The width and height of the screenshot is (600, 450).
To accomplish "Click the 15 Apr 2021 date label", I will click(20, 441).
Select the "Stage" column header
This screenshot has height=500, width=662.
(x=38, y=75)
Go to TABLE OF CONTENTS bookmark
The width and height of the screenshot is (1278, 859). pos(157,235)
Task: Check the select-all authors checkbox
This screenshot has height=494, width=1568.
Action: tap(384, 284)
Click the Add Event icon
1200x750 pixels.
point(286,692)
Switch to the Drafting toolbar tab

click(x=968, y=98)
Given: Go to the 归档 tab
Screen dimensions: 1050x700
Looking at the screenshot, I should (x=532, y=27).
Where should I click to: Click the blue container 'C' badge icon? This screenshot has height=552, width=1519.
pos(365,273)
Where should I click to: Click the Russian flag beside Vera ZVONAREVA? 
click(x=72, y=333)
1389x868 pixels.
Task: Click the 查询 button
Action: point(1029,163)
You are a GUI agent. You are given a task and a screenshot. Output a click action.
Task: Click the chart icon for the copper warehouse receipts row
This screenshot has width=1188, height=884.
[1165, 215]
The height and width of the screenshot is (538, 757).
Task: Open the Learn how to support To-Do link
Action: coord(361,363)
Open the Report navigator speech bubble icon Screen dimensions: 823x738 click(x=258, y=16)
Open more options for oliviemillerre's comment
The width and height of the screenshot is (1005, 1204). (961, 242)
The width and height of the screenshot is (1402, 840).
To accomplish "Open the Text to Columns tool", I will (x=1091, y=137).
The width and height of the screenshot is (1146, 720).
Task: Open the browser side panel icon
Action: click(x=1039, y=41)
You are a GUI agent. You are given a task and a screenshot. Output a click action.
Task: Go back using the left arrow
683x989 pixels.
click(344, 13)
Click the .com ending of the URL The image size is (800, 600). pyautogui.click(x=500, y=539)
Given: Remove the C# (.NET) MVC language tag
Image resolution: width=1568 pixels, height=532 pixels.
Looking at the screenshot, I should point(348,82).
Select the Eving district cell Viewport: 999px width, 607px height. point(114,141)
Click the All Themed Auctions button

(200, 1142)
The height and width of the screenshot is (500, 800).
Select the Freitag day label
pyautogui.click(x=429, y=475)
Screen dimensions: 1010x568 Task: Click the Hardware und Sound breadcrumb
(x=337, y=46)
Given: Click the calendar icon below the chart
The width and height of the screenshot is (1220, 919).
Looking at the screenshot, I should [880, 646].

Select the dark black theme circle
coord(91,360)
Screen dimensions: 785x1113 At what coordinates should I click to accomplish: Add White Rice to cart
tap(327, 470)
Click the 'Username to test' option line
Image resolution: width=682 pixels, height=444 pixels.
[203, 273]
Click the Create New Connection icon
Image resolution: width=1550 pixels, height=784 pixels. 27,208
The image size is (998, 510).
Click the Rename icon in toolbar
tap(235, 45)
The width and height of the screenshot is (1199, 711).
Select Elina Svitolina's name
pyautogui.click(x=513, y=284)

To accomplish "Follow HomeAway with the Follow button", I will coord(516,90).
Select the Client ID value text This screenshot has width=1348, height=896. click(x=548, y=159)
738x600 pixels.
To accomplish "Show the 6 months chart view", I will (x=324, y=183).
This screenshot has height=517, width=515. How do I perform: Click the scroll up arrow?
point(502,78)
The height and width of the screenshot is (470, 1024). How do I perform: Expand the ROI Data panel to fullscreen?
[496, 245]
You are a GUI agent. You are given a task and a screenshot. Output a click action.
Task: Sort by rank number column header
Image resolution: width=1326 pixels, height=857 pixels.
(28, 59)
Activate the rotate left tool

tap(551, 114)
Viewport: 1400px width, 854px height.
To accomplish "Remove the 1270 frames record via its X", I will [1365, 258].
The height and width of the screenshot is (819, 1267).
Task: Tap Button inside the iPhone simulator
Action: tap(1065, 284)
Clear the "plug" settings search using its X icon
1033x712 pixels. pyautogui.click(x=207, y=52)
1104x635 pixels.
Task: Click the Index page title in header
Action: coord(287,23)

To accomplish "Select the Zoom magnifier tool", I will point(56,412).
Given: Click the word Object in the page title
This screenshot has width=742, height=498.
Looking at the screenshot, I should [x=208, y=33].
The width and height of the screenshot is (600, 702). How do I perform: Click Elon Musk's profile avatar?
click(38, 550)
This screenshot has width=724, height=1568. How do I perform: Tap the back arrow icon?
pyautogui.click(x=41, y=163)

════════════════

[WHAT YOU SHOULD DO]
From top to bottom, reproduce the material exactly.

[EXERCISE SOLUTION]
The width and height of the screenshot is (600, 450).
To accomplish "Click the 15 Apr 2021 date label", I will click(20, 441).
Select the "Stage" column header
This screenshot has height=500, width=662.
(x=38, y=75)
Go to TABLE OF CONTENTS bookmark
The width and height of the screenshot is (1278, 859). pos(157,235)
Task: Check the select-all authors checkbox
This screenshot has height=494, width=1568.
Action: tap(384, 284)
Click the Add Event icon
1200x750 pixels.
point(286,692)
Switch to the Drafting toolbar tab

click(x=968, y=98)
Given: Go to the 归档 tab
Screen dimensions: 1050x700
Looking at the screenshot, I should (x=532, y=27).
Where should I click to: Click the blue container 'C' badge icon? This screenshot has height=552, width=1519.
pos(365,273)
Where should I click to: Click the Russian flag beside Vera ZVONAREVA? 
click(x=72, y=333)
1389x868 pixels.
Task: Click the 查询 button
Action: point(1029,163)
You are a GUI agent. You are given a task and a screenshot. Output a click action.
Task: Click the chart icon for the copper warehouse receipts row
This screenshot has width=1188, height=884.
[1165, 215]
The height and width of the screenshot is (538, 757).
Task: Open the Learn how to support To-Do link
Action: coord(361,363)
Open the Report navigator speech bubble icon Screen dimensions: 823x738 click(x=258, y=16)
Open more options for oliviemillerre's comment
The width and height of the screenshot is (1005, 1204). (961, 242)
The width and height of the screenshot is (1402, 840).
To accomplish "Open the Text to Columns tool", I will (x=1091, y=137).
The width and height of the screenshot is (1146, 720).
Task: Open the browser side panel icon
Action: click(x=1039, y=41)
You are a GUI agent. You are given a task and a screenshot. Output a click action.
Task: Go back using the left arrow
683x989 pixels.
click(344, 13)
Click the .com ending of the URL The image size is (800, 600). pyautogui.click(x=500, y=539)
Given: Remove the C# (.NET) MVC language tag
Image resolution: width=1568 pixels, height=532 pixels.
Looking at the screenshot, I should point(348,82).
Select the Eving district cell Viewport: 999px width, 607px height. point(114,141)
Click the All Themed Auctions button

(200, 1142)
The height and width of the screenshot is (500, 800).
Select the Freitag day label
pyautogui.click(x=429, y=475)
Screen dimensions: 1010x568 Task: Click the Hardware und Sound breadcrumb
(x=337, y=46)
Given: Click the calendar icon below the chart
The width and height of the screenshot is (1220, 919).
Looking at the screenshot, I should [880, 646].

Select the dark black theme circle
coord(91,360)
Screen dimensions: 785x1113 At what coordinates should I click to accomplish: Add White Rice to cart
tap(327, 470)
Click the 'Username to test' option line
Image resolution: width=682 pixels, height=444 pixels.
[203, 273]
Click the Create New Connection icon
Image resolution: width=1550 pixels, height=784 pixels. 27,208
The image size is (998, 510).
Click the Rename icon in toolbar
tap(235, 45)
The width and height of the screenshot is (1199, 711).
Select Elina Svitolina's name
pyautogui.click(x=513, y=284)

To accomplish "Follow HomeAway with the Follow button", I will coord(516,90).
Select the Client ID value text This screenshot has width=1348, height=896. click(x=548, y=159)
738x600 pixels.
To accomplish "Show the 6 months chart view", I will (x=324, y=183).
This screenshot has height=517, width=515. How do I perform: Click the scroll up arrow?
point(502,78)
The height and width of the screenshot is (470, 1024). How do I perform: Expand the ROI Data panel to fullscreen?
[496, 245]
You are a GUI agent. You are given a task and a screenshot. Output a click action.
Task: Sort by rank number column header
Image resolution: width=1326 pixels, height=857 pixels.
(28, 59)
Activate the rotate left tool

tap(551, 114)
Viewport: 1400px width, 854px height.
To accomplish "Remove the 1270 frames record via its X", I will [1365, 258].
The height and width of the screenshot is (819, 1267).
Task: Tap Button inside the iPhone simulator
Action: tap(1065, 284)
Clear the "plug" settings search using its X icon
1033x712 pixels. pyautogui.click(x=207, y=52)
1104x635 pixels.
Task: Click the Index page title in header
Action: coord(287,23)

To accomplish "Select the Zoom magnifier tool", I will point(56,412).
Given: Click the word Object in the page title
This screenshot has width=742, height=498.
Looking at the screenshot, I should [x=208, y=33].
The width and height of the screenshot is (600, 702). How do I perform: Click Elon Musk's profile avatar?
click(38, 550)
This screenshot has width=724, height=1568. How do I perform: Tap the back arrow icon?
pyautogui.click(x=41, y=163)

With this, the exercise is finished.